NorthSec 2025

The perpetual race to safeguard and secure our infrastructures have given birth to robust defensive mechanisms, such as antiviruses (AV), Endpoint Detection and Response (EDRs), and Extended detection and response (XDR) just to name a few. Over the years the detection methodologies employed by them have evolved. From the very basic string and hash matching techniques, defensive mechanisms have enhanced their capabilities by employing machine learning, in memory scanning and other sophisticated techniques. From the perspective of a malware developer, developing malware is considerably easier as compared to evading it.

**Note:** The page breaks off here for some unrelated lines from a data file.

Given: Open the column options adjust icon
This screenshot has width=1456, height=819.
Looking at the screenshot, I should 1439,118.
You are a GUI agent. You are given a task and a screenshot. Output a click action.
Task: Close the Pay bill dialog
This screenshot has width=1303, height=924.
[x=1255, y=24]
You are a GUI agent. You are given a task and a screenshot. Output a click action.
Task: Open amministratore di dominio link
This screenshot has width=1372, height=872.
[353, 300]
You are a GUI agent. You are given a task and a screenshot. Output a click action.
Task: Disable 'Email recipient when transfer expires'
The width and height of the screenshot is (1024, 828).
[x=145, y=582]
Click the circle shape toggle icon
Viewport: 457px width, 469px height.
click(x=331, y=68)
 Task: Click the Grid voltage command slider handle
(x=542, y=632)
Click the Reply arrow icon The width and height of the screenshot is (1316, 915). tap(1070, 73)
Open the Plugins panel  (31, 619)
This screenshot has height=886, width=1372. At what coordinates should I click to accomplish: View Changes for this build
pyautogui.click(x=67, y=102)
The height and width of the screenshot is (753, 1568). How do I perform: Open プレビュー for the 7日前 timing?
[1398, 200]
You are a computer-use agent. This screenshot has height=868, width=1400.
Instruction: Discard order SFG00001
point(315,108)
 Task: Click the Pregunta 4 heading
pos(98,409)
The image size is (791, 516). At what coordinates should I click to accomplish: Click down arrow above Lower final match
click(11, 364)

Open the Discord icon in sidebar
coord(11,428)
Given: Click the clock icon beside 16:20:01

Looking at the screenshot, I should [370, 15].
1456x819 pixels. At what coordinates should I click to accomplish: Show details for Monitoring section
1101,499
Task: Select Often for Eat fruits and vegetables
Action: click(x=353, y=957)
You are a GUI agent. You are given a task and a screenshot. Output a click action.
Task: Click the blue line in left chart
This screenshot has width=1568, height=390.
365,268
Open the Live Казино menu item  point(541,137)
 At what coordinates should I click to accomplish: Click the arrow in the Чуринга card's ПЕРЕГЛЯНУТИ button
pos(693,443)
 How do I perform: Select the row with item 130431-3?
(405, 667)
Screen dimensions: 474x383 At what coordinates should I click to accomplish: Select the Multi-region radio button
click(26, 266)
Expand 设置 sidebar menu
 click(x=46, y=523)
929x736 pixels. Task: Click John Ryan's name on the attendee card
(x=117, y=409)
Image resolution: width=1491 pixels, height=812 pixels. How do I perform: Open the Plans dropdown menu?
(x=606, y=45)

In this talk we will discuss various techniques employed by malware developers to circumvent detection measures implemented by modern day AVs and EDRs. This talk will solely focus on the Windows ecosystem. We will discuss the nitty gritties of the Windows OS, followed by various detection techniques implemented by AVs and EDRs. After understanding the detection methods we will shift our focus on various techniques that can be implemented to bypass aforementioned detection techniques. Some techniques included are Unhooking, BlockDLL, Repatching, API Hashing, ETW and AMSI patching etc.
In order to better understand the concepts discussed, we present real life PoCs. These PoCs will showcase the discussed evasion techniques on a popular red teaming tool (Juicy Potato). The implemented techniques will be tested against ‘Windows Defender’, a popular and widely used inbuilt AV solution by Microsoft. Furthermore these PoCs will showcase the exact detection methods and how we were able to bypass them to gain access.